▶ [ABOUT THIS EXERCISE]: Using the records beneath, say how many lines contain the word "Given", without comment.

▶ [DATA FOR THE TASK]:
☆ ☆ ☆ ☆ ☆

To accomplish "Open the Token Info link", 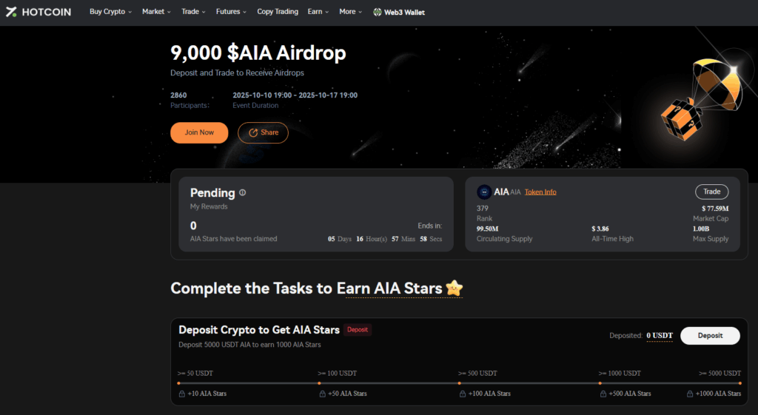I will coord(540,192).
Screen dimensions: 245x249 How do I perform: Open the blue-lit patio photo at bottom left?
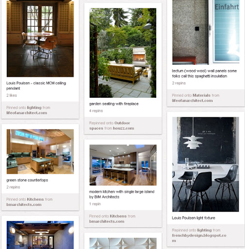[40, 235]
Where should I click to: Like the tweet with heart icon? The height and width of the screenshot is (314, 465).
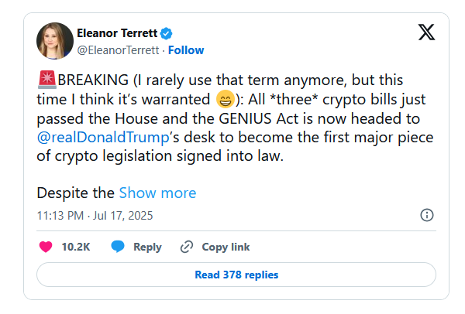pyautogui.click(x=46, y=247)
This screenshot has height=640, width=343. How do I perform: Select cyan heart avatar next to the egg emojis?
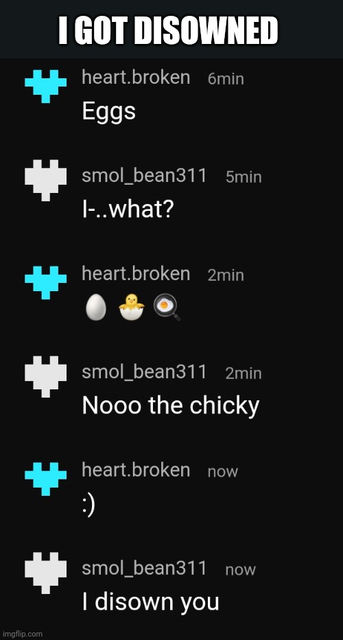(46, 282)
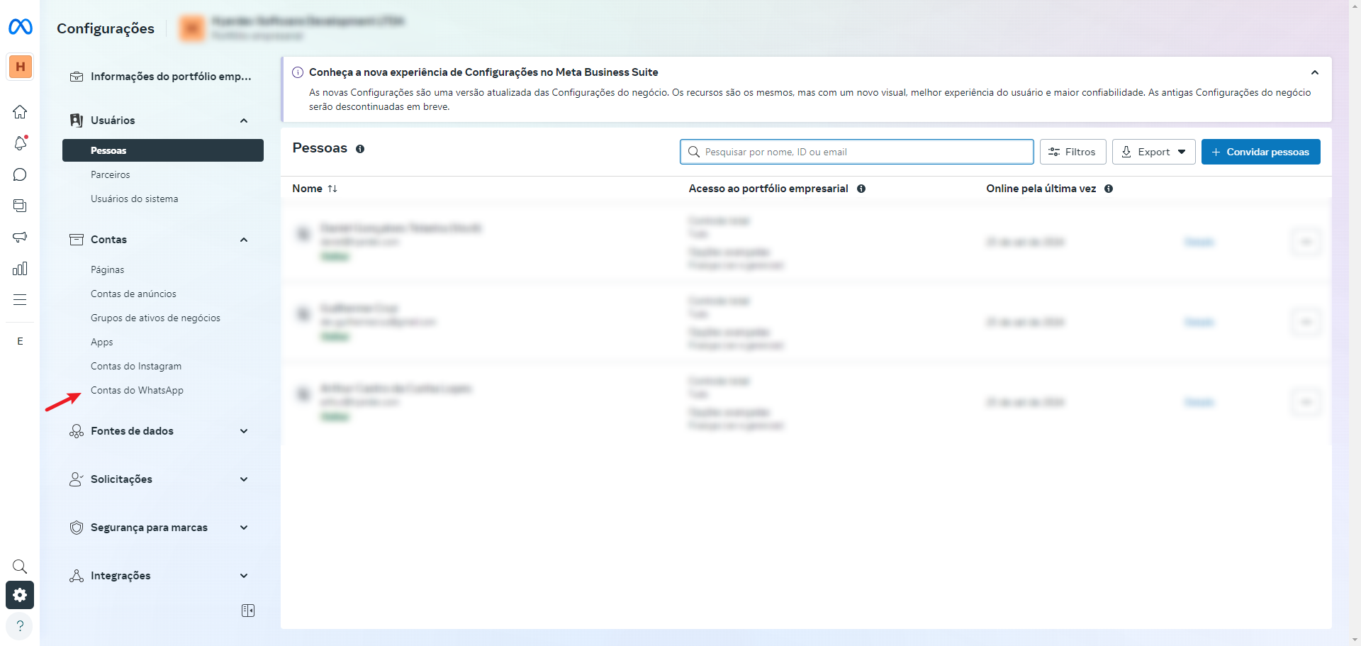Open notifications bell icon
Viewport: 1361px width, 646px height.
pyautogui.click(x=20, y=143)
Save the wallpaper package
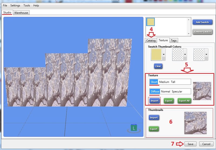The image size is (216, 150). [190, 144]
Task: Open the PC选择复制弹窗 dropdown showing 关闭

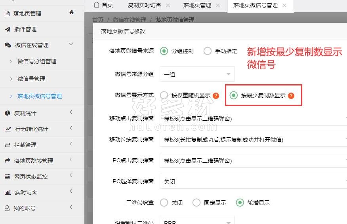Action: point(254,182)
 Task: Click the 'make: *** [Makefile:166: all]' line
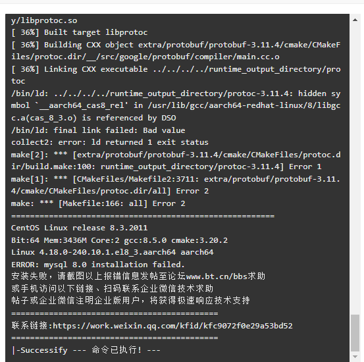point(98,203)

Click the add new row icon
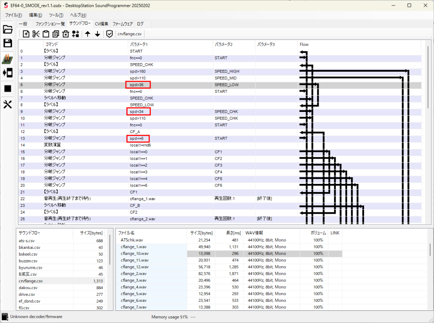pos(26,34)
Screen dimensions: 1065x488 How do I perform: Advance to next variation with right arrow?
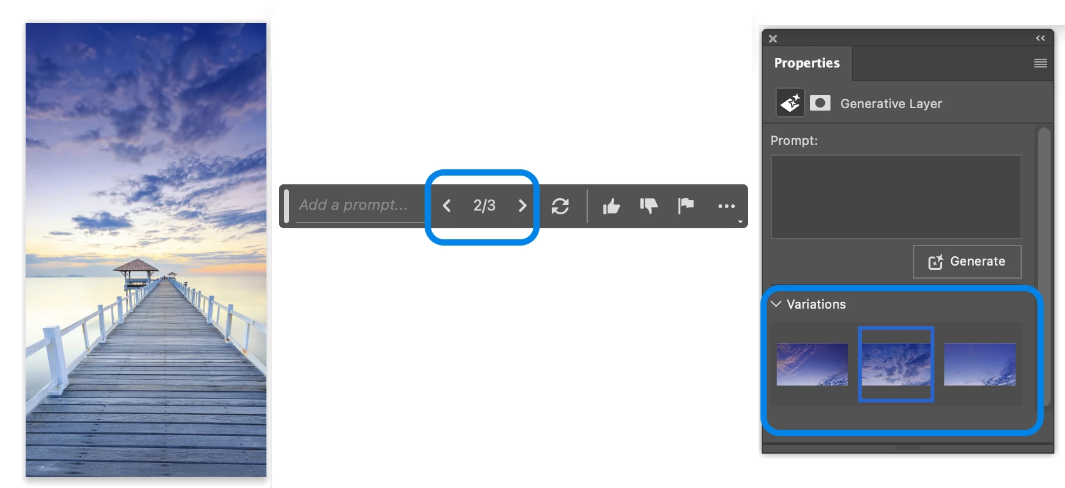(522, 206)

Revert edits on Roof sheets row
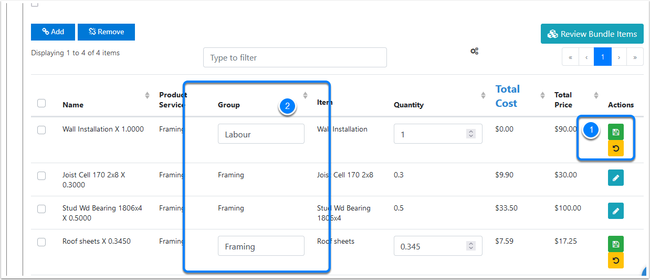(615, 260)
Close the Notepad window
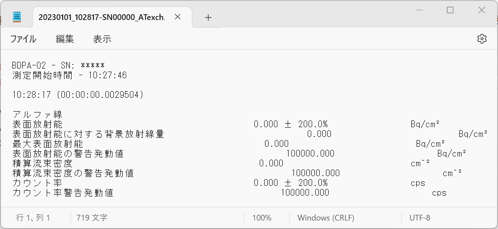This screenshot has height=229, width=498. pos(482,10)
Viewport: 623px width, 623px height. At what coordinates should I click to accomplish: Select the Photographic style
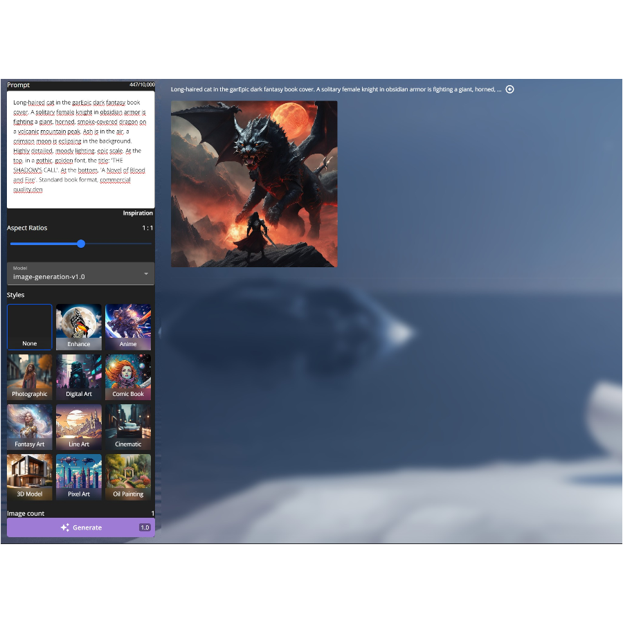point(30,377)
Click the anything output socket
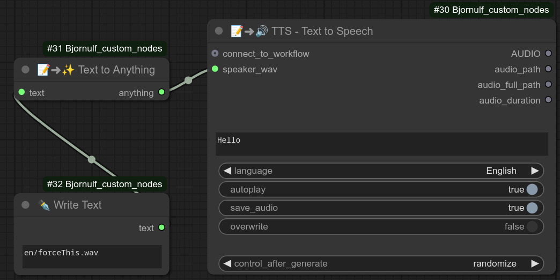The image size is (560, 280). 161,93
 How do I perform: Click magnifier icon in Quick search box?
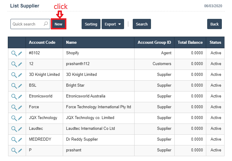point(46,24)
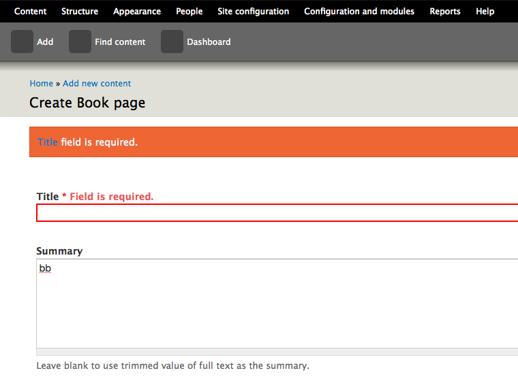Open the People admin menu
Image resolution: width=518 pixels, height=390 pixels.
(189, 12)
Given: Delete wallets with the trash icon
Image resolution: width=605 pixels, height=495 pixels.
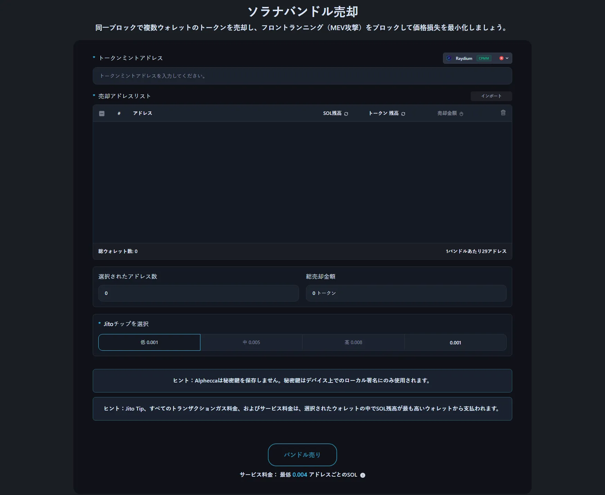Looking at the screenshot, I should 503,113.
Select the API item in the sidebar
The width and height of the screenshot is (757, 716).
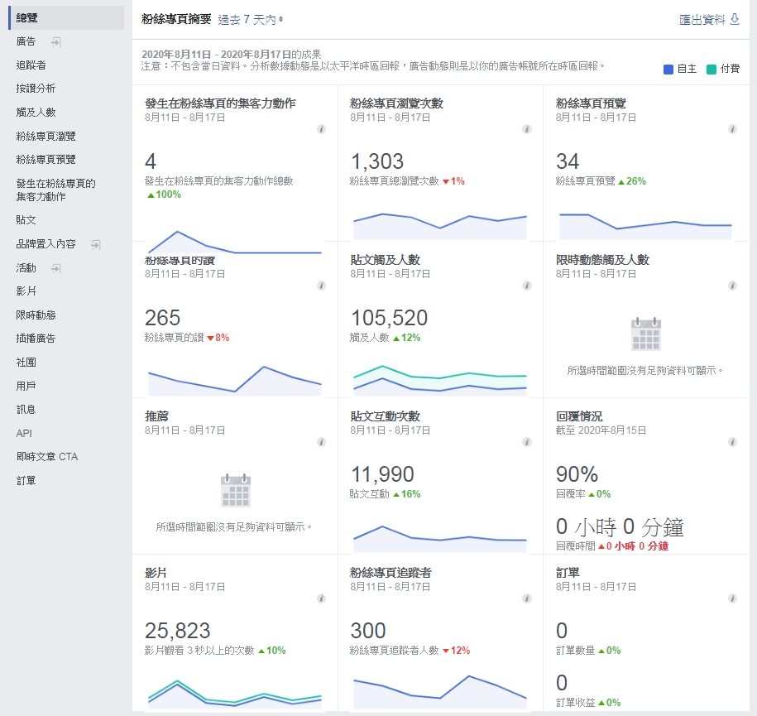pyautogui.click(x=25, y=433)
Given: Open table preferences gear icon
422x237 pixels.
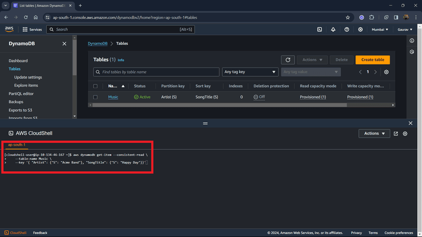Looking at the screenshot, I should point(386,72).
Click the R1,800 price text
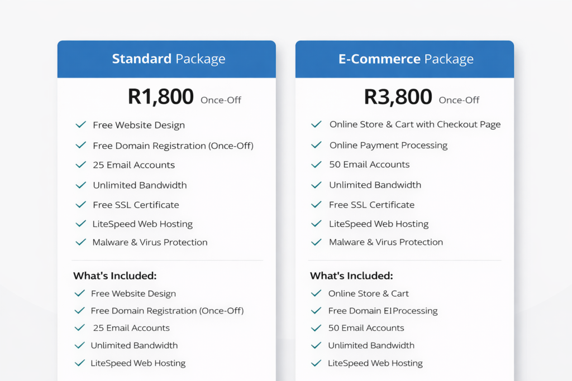572x381 pixels. (x=161, y=97)
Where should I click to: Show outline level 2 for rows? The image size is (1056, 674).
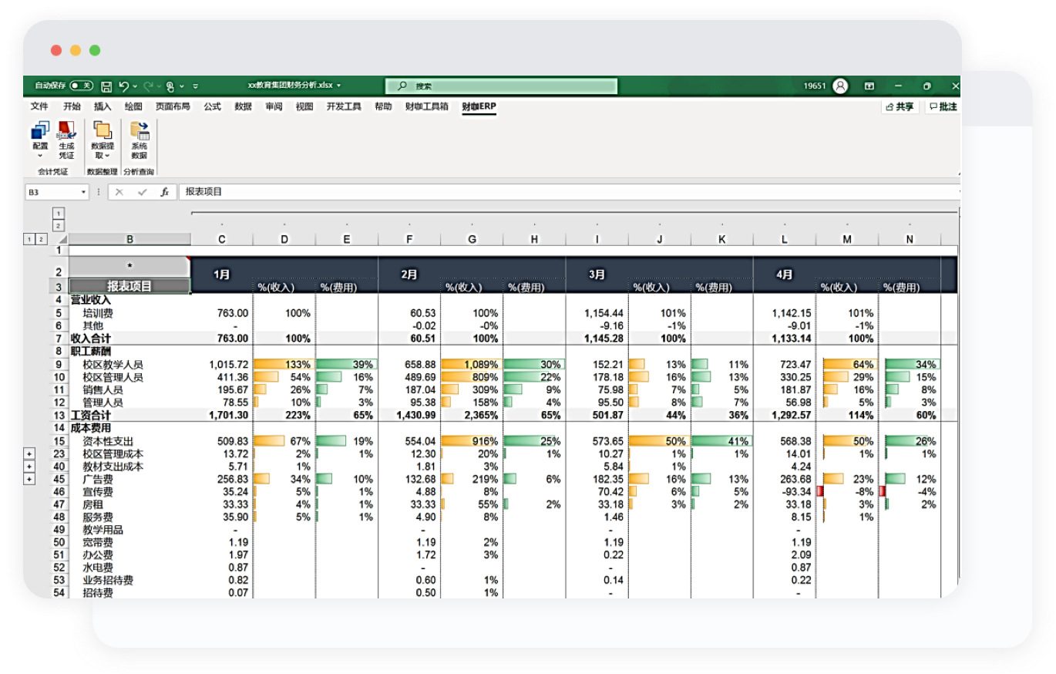[42, 239]

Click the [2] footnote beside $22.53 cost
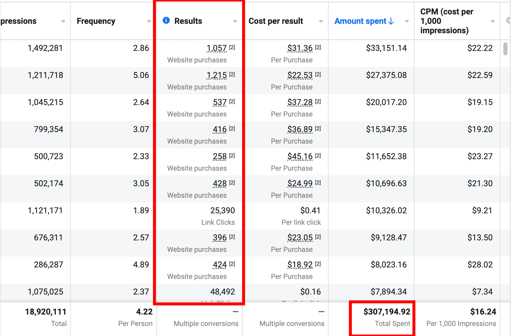[318, 74]
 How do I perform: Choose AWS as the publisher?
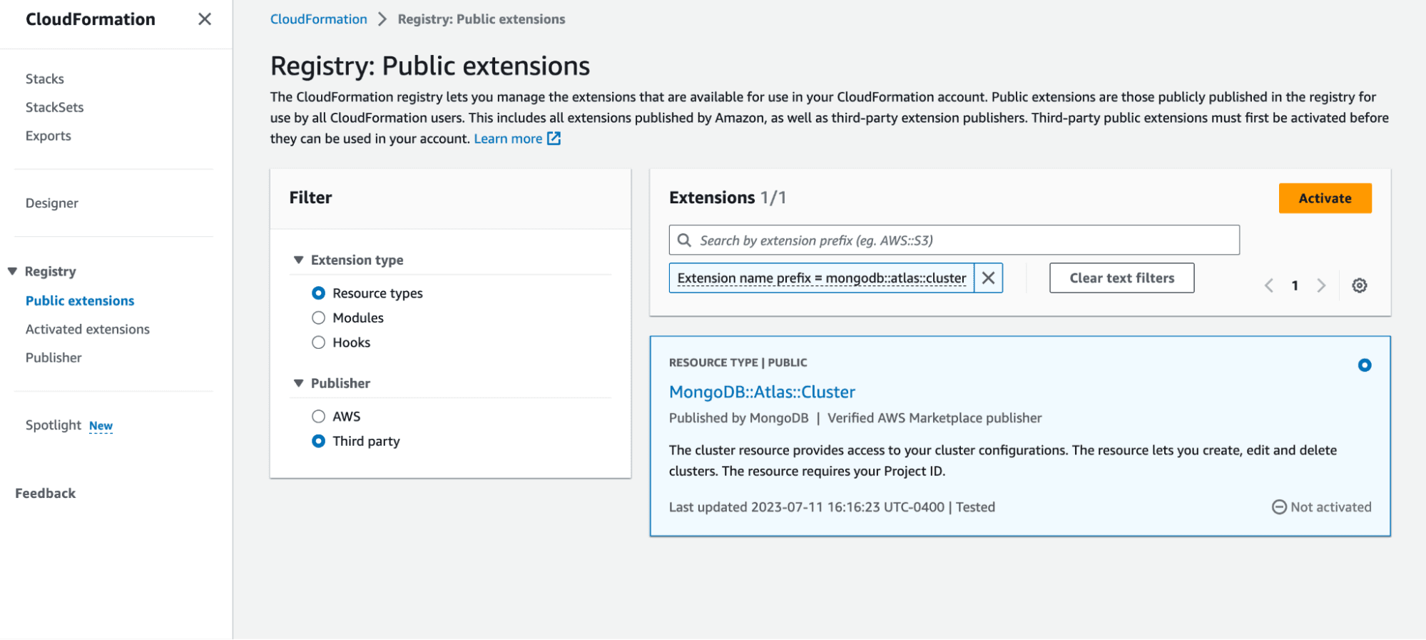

☆ ☆ ☆ ☆ ☆

▶ [ANSWER FOR THE TASK]: 2